---------- The input
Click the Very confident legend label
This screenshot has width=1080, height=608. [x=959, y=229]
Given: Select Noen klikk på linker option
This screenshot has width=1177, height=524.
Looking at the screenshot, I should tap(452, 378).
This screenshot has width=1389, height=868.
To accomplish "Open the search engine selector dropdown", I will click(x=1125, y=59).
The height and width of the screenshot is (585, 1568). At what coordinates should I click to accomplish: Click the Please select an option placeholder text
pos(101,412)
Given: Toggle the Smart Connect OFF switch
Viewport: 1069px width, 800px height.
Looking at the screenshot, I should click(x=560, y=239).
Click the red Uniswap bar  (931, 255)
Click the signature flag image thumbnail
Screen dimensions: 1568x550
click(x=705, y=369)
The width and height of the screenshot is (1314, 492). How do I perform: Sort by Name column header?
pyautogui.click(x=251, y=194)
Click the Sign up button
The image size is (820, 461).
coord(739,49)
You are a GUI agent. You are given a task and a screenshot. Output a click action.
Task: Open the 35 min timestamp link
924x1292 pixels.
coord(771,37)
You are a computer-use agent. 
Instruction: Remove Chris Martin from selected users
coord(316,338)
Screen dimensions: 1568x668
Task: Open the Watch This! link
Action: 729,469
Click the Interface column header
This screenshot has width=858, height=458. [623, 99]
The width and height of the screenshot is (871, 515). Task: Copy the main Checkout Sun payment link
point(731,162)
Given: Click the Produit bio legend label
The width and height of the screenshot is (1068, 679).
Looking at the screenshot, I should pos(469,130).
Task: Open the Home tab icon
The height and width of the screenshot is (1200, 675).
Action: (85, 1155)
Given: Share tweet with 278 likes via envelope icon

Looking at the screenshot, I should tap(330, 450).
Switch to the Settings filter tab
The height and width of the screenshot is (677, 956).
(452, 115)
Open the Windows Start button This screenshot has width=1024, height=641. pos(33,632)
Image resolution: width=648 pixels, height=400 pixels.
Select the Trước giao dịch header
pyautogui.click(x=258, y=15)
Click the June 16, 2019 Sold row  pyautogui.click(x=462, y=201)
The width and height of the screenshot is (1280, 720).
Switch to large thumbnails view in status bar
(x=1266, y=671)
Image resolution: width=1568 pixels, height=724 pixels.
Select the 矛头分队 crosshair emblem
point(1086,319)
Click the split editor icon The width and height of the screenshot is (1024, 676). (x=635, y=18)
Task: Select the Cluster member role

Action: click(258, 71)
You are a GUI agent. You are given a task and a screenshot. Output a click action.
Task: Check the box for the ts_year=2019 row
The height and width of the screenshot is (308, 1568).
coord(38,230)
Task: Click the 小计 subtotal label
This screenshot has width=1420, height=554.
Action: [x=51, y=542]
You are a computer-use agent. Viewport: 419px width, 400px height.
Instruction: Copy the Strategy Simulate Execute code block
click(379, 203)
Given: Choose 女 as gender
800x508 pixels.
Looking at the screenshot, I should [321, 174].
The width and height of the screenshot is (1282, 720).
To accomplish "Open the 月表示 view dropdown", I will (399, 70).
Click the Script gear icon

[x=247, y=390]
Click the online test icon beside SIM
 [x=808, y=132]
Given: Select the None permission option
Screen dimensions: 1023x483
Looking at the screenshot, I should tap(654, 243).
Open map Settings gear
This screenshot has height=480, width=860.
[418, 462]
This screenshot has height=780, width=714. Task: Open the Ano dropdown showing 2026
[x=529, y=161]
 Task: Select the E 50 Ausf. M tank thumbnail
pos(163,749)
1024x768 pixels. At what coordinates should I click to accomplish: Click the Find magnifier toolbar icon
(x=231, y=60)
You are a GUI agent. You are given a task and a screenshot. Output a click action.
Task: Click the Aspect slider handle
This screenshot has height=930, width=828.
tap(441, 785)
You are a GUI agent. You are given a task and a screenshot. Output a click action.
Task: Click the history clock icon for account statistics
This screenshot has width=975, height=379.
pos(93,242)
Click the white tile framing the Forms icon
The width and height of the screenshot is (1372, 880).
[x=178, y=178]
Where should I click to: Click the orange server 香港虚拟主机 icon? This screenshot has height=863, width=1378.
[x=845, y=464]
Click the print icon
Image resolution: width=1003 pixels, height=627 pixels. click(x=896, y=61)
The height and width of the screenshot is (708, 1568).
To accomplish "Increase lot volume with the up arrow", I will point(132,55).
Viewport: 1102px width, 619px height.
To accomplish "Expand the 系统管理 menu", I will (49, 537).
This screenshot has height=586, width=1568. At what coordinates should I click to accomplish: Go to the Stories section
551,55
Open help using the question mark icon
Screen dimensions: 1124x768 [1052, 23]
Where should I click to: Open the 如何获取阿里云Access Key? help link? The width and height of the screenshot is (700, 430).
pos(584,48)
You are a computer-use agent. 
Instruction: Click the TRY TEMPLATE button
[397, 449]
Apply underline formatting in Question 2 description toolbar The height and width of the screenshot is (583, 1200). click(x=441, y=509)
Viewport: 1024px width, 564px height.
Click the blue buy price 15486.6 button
--------------------
▶ _Exercise objective_:
Give back every line from the beginning of the records through the line holding "This screenshot has width=1389, height=868.", exactly as it reads, and leave out the rest.

▶ _Response to this exercise_:
Click the Very confident legend label
This screenshot has width=1080, height=608. [x=959, y=229]
Given: Select Noen klikk på linker option
This screenshot has width=1177, height=524.
Looking at the screenshot, I should tap(452, 378).
This screenshot has width=1389, height=868.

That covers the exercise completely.